Most professional studios use this dual-pass approach for hero shots. The total credit cost is 2-3x a single generation but the output quality is closer to 10x. For social content where quality matters less than volume, single-pass is fine. For brand hero work, dual-pass is the default.
Prompt libraries worth stealing from
Three prompt libraries consistently produce better output than what most creators write from scratch:
The studio-shared libraries on StudioList. Several studios listed on StudioList publish their prompt patterns publicly as part of their case studies. Browse a few studio profiles and copy the prompt structures that produce work you like. These are battle-tested on real client projects.
The community libraries on Civitai and CivitAI's video section. Heavily biased toward open-source workflows (ComfyUI, Wan 2.7, LTX) but the timeline patterns for narrative work are transferable to commercial models.
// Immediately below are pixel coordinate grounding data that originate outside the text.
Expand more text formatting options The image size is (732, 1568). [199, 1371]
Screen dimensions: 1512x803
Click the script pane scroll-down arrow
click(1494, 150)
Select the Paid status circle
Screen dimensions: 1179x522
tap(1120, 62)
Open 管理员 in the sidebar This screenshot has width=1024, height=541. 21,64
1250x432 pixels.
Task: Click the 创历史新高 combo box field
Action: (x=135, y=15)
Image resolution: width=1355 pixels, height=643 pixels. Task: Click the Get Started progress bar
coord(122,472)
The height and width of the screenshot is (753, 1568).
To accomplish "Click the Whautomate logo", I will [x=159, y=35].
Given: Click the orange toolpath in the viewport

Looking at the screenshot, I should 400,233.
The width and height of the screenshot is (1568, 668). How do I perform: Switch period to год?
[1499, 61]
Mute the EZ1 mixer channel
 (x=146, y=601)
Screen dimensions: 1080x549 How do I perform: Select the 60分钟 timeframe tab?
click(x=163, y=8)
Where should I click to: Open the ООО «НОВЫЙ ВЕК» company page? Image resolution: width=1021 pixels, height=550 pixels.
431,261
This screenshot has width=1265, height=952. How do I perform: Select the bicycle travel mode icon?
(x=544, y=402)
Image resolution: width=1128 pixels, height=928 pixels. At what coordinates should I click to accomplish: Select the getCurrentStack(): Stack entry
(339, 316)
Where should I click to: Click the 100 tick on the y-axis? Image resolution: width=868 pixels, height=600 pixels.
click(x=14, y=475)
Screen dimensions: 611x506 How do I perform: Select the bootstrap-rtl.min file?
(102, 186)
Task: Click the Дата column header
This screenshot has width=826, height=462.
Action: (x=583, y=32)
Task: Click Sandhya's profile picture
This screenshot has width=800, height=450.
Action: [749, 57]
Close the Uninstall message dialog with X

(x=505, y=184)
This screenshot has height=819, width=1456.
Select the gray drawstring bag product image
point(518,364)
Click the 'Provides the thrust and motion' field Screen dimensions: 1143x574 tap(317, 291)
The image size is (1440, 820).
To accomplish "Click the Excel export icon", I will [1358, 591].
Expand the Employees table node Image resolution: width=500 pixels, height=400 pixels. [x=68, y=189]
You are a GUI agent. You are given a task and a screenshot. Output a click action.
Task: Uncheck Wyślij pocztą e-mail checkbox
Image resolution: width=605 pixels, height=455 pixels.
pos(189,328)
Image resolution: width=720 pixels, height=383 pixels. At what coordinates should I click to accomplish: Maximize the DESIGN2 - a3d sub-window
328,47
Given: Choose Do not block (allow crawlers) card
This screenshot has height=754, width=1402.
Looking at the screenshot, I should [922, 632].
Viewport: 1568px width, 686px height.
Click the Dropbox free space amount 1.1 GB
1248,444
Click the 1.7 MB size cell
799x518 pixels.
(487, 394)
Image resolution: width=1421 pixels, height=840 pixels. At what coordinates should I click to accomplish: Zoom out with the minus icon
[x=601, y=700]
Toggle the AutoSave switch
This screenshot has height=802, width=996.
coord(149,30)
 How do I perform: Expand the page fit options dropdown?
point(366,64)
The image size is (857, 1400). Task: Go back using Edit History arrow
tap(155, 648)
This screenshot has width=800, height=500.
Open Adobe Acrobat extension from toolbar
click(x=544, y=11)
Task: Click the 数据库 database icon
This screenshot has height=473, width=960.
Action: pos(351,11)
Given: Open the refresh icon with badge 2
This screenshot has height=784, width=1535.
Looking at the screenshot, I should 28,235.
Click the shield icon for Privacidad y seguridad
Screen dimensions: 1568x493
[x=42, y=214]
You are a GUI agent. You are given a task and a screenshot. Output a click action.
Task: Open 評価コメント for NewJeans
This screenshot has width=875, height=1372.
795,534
The internal references in Kling and Runway's own example galleries. Both platforms publish prompt examples alongside their output reels. These are curated to highlight the model's strengths, but they are also a crash course in how the respective teams think prompts should be structured for their tools.
Build your own prompt library as you work. Every successful generation gets saved with the exact prompt, the reference images used, and a note on why it worked. Over six months this library becomes more valuable than any tool subscription.